Dimensionality Reduction
Often in model building exercise, we find ourselves dealing with far more no. of variables than we can use in the model. It leads to a situation where we either drop variables or combine them together to come up with a new variable. The techniques involving combination of variables comes under this section.
-
Principal Component Analysis (PCA) - This technique combines n variables and gives out new variables with the objective of maximising the variance in the data so that the loss of information is minimal. PCA can be used for feature extraction as well.
-
Singular Value Decomposition (SVD) - This is a matrix decomposition method. It aims to reduce the input matrix to a lower rank matrix which is believed to be close representation the original matrix.
-
Linear Discriminant Analysis (LDA) - This is a dimensionality reduction technique which is also sometimes used as a classification algorithm.
Ensemble Learning
Ensemble Methods are great way to improve the model performance.

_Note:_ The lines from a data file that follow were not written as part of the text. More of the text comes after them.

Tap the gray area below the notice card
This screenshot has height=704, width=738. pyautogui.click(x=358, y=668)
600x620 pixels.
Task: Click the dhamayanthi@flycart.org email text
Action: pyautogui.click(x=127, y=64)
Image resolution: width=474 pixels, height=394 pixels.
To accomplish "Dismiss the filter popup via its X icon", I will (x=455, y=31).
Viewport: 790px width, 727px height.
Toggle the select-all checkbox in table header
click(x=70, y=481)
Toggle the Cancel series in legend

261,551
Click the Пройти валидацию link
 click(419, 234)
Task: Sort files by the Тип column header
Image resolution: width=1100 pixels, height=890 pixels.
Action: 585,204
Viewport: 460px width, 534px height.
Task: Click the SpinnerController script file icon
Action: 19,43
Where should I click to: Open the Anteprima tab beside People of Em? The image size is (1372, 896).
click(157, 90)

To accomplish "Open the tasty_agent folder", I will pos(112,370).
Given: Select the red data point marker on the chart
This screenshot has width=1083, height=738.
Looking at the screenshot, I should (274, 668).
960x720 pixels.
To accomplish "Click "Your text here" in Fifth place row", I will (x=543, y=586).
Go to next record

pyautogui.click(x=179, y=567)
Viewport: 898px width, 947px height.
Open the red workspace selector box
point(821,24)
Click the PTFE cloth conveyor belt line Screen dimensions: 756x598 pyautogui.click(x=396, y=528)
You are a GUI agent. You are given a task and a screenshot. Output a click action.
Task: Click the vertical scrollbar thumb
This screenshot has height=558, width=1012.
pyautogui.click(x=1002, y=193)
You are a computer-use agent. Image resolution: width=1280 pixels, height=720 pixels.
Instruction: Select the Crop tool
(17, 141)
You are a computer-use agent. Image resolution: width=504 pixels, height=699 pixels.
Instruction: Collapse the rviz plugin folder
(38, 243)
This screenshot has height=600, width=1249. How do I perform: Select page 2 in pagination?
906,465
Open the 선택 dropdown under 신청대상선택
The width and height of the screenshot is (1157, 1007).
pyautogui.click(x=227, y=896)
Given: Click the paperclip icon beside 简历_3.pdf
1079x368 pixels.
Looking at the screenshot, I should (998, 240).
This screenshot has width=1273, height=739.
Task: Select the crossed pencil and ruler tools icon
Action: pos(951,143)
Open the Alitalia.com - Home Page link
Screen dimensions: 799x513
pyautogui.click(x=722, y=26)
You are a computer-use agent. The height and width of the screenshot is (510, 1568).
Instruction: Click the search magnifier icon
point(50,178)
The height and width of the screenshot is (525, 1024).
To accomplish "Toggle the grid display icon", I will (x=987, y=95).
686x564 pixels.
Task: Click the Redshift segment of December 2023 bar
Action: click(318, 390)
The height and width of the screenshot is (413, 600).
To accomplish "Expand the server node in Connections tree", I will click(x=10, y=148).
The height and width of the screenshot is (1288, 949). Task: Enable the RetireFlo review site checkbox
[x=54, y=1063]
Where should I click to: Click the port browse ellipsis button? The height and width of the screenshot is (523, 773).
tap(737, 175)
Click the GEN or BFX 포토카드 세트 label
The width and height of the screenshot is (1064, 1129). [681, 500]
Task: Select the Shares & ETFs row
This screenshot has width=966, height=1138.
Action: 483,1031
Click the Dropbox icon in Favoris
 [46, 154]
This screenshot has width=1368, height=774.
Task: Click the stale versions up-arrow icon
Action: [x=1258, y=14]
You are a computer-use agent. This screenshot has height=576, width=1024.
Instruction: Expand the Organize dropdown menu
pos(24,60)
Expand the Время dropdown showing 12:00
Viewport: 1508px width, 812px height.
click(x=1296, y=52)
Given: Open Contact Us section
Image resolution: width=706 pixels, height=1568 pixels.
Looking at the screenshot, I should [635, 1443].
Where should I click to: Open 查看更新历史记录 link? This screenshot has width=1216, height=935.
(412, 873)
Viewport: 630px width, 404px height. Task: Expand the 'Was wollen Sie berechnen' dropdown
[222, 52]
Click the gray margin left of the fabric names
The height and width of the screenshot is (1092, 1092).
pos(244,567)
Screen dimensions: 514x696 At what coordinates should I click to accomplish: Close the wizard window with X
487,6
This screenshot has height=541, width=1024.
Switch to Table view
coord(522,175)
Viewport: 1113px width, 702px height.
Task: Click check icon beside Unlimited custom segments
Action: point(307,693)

These techniques combine results from multiple models in order to achieve this. There are two types of ensemble Methods i.e. Bagging and Boosting.
-
Bagging - These methods use models that run independent of each other and combine outcomes to give more credibility to the results. These are known to be parallel methods. RandomForest is a very common example of Bagging Method.
-
Boosting - These methods are sequential in nature and use errors from previous model as a way of improving next model.
Deep Learning
Deep Learning is the branch of Machine Learning where we deal with Neural Networks. The structure of Neural Networks are supposed to be a replication of human brain and are alternatives to the techniques mentioned above. We will not go into details of this section as of now.
The techniques mentioned in this post are not exhaustive but contains commonly used algorithms. I will be attempting to describe each of these in separate posts.